わからないから、家出まがいのことまでしちゃってるんです」

「ほほう……家出、ですか……」

「はい。……ただ、彼女は、知ってほしいんだと思います。
自分の気持ちを、想いを、葛藤を、苦悩を、聞いてほしいんだと思います。
ですが、忙しい両親に気を使うあまり、それが上手く伝えることが出来てないんです。
……ほら、あなたに似てるでしょ?あなたもきっと、そうなんじゃないんですか?」

「……さあ、私には分かりません……」

「分からないなら、一度娘さんと話してみてください。夕ご飯でも食べながら。
オラも、妹と一緒にご飯を食べるんです。そして、色んな事を話すんです。
買い物での出来事、仕事での出来事、テレビの内容……くだらないことも多いですが、そうやって話しながらご飯を食べるの、けっこう、いいもんですよ」

「……」

「……あなたなら、きっと娘さんと上手くやれますよ。だってあなたからは、娘さんへの愛が、しっかりと見えてますから。
必要なのは、ほんのちょっとしたきっかけなんです。ただ、それだけなんです」

「……そのきっかけが、よく分からないんですけどね……」

「そんなの簡単ですよ。
――ただその人の帰りを待ってればいいんです。そして、帰ってきたらこう言うんです。
『おかえりなさい』、と……」

「………」

「あなたの娘さんは、もうすぐ家に帰ります。
――帰りを、待っていてあげてください」

「……そうですね。そうします」

そして老人は、徐に席を立った。

老人は、そのままドアの方に歩く。そしてオラに背を向けたまま、再び話しかけて来た。

「……もし娘が、あなたのような人と巡り合っているとするなら、それはきっと、娘にとって最も幸運なことかもしれませんね」

「……違いますよ。最も幸運なのは、あなたのような、娘さんを心から想っている親の元に生まれたこと、ですよ……」

「ハハハ……恐縮です……」

そして電車は、次の駅に止まる。
ドアが開くと同時に、老人は電車を降りる。そしてホームから、最後に声をかけてきた。

「……その女性を、頼みましたよ」

「……はい。ちゃんと、家に送り届けます」

最後に老人が一礼すると、ドアは閉まり、電車は駅を離れはじめた。

しばらく走ったところで、オラはあいちゃんを見る。
彼女は、依然としてオラの肩に顔を埋めたまま、動かなかった。

そんな彼女に、囁きかけるように、声をかけた。

「……あいちゃん、キミは、ちゃんと愛されているよ。
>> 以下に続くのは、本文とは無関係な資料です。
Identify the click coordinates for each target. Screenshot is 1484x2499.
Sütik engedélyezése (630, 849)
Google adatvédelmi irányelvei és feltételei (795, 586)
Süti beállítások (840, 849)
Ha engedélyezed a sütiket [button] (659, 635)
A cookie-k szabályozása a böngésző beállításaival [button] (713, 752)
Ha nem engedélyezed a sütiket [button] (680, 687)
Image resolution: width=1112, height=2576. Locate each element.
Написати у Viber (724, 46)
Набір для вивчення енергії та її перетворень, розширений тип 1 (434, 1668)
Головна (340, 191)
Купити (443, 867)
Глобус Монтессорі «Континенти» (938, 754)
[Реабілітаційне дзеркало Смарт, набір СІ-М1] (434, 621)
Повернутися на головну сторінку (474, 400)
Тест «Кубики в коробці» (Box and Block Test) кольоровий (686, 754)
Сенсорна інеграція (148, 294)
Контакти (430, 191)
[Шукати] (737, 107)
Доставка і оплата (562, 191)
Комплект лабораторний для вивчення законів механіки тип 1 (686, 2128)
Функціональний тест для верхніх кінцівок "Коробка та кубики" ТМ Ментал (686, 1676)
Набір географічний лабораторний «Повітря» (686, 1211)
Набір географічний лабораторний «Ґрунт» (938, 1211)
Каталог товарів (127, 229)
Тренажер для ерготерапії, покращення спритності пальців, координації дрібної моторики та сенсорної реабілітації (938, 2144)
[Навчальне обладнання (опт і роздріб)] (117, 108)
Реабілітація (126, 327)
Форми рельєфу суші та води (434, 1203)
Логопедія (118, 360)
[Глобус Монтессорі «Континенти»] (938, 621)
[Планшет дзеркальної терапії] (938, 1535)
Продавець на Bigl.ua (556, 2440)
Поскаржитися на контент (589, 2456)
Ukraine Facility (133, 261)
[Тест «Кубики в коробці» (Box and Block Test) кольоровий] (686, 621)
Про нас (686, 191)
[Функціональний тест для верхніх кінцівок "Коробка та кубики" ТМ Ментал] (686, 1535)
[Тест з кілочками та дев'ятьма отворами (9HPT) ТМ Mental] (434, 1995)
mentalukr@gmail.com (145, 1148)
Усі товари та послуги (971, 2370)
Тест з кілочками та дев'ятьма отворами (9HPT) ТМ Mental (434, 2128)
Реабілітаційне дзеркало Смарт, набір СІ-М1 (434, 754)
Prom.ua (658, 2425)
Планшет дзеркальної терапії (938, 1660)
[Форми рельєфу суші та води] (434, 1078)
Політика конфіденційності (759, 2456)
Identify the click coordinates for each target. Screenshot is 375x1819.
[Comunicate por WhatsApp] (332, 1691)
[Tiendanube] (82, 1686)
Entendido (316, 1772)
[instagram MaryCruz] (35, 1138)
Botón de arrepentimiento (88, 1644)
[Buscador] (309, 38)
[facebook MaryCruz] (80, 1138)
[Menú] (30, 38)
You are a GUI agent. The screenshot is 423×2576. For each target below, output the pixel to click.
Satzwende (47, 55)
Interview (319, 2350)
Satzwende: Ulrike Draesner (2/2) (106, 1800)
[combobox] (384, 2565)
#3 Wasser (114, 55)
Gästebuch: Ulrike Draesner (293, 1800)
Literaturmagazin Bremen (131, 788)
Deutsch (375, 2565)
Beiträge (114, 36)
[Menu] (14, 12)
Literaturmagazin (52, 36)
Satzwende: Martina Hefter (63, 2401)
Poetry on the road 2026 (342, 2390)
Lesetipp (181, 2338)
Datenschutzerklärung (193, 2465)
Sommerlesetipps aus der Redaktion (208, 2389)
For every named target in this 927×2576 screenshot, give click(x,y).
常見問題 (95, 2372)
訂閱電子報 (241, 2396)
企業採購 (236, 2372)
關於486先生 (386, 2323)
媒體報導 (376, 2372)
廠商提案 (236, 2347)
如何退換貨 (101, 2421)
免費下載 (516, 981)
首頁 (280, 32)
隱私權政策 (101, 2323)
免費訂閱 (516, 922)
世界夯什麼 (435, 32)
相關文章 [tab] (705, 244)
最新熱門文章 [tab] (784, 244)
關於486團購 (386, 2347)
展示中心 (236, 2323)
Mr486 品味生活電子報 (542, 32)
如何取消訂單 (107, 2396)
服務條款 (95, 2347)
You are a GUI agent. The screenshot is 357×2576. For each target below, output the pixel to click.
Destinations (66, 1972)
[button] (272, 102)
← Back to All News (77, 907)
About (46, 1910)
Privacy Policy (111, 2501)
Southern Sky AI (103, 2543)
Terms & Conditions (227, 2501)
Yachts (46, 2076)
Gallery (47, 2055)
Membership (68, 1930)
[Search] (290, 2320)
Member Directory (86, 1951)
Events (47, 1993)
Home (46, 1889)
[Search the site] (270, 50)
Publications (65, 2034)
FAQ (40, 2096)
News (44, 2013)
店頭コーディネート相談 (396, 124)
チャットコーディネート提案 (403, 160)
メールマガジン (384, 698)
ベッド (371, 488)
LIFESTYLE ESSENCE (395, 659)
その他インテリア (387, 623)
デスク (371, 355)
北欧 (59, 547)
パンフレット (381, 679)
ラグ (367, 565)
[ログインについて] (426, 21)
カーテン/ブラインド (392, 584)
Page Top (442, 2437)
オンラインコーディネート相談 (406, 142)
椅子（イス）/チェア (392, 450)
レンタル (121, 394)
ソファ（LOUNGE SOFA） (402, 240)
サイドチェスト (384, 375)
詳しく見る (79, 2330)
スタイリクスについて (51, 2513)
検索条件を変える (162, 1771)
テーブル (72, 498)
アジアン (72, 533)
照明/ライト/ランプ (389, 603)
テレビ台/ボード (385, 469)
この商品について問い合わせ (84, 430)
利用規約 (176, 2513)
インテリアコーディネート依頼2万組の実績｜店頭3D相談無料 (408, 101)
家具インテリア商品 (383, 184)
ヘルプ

そしてその人は、キミを待ってくれているよ」

「………」

「……だから、家に帰ろう。キミを待つ人のところへ。キミがいるべき場所へ。
オラも、一緒に行くからさ」

「……はい……はい……」

あいちゃんの口から、微かに声が漏れる。
電車の音に掻き消されて、よく聞こえない。……ただ、その声は、僅かに震えていた。

そして隠すかのように俯いた彼女の顔からは、雫が垂れ落ちる。
ポタリ……ポタリ……と、降り積もった雪が春の訪れと共に溶け出すように、零れていた。

それは、きっと暖かいものだ。そしてきっと、彼女の心から溢れ出たものだろう。

そんなオラ達を乗せた電車は、一定の速度で走り続ける。
……まもなく電車は、春日部に到着する頃だ。